Japan’s Nikkei 225 Stock Average rose 1.2 percent. Mitsubishi UFJ Financial Group Inc., the country’s biggest bank by market value, rose 3.6 percent to 402 yen, the biggest contributor to the Asian gauge’s advance. The lender’s trust banking arm plans to invest in a U.S. fund management firm in the next three years, President Tatsuo Wakabayashi said.
Hong Kong’s Hang Seng Index rose 1.8 percent. Shares gained after the People’s Bank of China yesterday said local-currency-denominated loans rose to the most in more than a year in March.
“China’s well-controlled policy to make banks increase lending is definitely positive for markets,” said Masahiko Ejiri, a Tokyo-based senior fund manager in Tokyo at Mizuho Asset Management Co. China’s economic figures “are unlikely to be a catalyst for selling because if the figures are bad, expectations for monetary easing will increase.”

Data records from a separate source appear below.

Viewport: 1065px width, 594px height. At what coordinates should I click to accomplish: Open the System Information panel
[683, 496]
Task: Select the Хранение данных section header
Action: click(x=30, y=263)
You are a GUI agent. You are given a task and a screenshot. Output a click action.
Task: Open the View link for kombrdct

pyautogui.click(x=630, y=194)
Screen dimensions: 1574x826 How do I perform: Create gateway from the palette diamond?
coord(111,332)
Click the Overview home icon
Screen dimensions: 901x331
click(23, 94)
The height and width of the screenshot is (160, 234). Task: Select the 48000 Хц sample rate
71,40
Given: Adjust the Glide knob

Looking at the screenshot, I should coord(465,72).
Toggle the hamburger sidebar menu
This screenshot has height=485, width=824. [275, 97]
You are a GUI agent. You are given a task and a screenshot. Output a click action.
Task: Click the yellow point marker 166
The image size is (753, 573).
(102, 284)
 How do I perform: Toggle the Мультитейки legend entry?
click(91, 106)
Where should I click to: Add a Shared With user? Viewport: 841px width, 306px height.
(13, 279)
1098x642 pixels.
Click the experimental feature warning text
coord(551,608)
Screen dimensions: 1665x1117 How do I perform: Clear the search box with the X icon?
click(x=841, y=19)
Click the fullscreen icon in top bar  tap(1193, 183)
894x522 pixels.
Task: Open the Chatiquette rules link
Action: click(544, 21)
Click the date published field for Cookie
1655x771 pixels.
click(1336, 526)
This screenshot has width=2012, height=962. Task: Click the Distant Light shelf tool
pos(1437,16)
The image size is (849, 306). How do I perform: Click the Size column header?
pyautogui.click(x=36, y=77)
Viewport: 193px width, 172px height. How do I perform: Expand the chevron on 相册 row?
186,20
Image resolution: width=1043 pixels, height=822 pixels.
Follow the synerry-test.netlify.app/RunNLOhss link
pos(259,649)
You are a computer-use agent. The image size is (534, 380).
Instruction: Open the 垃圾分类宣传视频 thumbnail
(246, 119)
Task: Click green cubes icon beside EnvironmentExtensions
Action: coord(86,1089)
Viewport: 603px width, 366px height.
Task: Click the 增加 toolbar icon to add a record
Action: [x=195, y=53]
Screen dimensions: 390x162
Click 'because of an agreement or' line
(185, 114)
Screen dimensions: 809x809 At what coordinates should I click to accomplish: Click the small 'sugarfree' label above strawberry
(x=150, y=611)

Futures on the S&P 500 Index slipped 0.5 percent today. The gauge rose 1.4 percent in New York yesterday, capping the biggest two-day rally this year, after Federal Reserve Vice Chairman Janet Yellen and New York Fed President William C. Dudley endorsed the central bank’s view that U.S. borrowing costs are likely to remain low through 2014. Those comments overshadowed an increase in claims for jobless benefits last week.
Li & Fung gained 2.2 percent to HK$16.92 in Hong Kong, while Billabong International Ltd., a surfwear company that counts the Americas as its biggest market, rose 1.1 percent to A$2.85 in Sydney.
Fast Retailing Co., Asia’s biggest clothing retailer, jumped 8.6 percent to 18,970 yen in Tokyo. It posted the steepest gain in the MSCI Asia Pacific Index after raising its forecast for annual profit to a record and saying sales outside Japan will drive growth.
Victek led declines among South Korea’s defense contractors. The maker of military communications equipment tumbled 13 percent to 2,350 won. Its shares have surged about 39 percent since North Korea said on March 16 it planned to test a long-range rocket to carry a satellite into orbit.
Speco Co., which makes fin stabilizers for naval ships, dropped 10 percent to 2,800 won. Huneed Technologies, a maker of radio frequency walkie-talkies for military use, slid 10 percent to 3,510 won.
Infosys Ltd., an Indian software exporter, dropped 13 percent to 2,402.55 rupees in Mumbai trading after forecasting sales that lagged behind analysts’ estimates.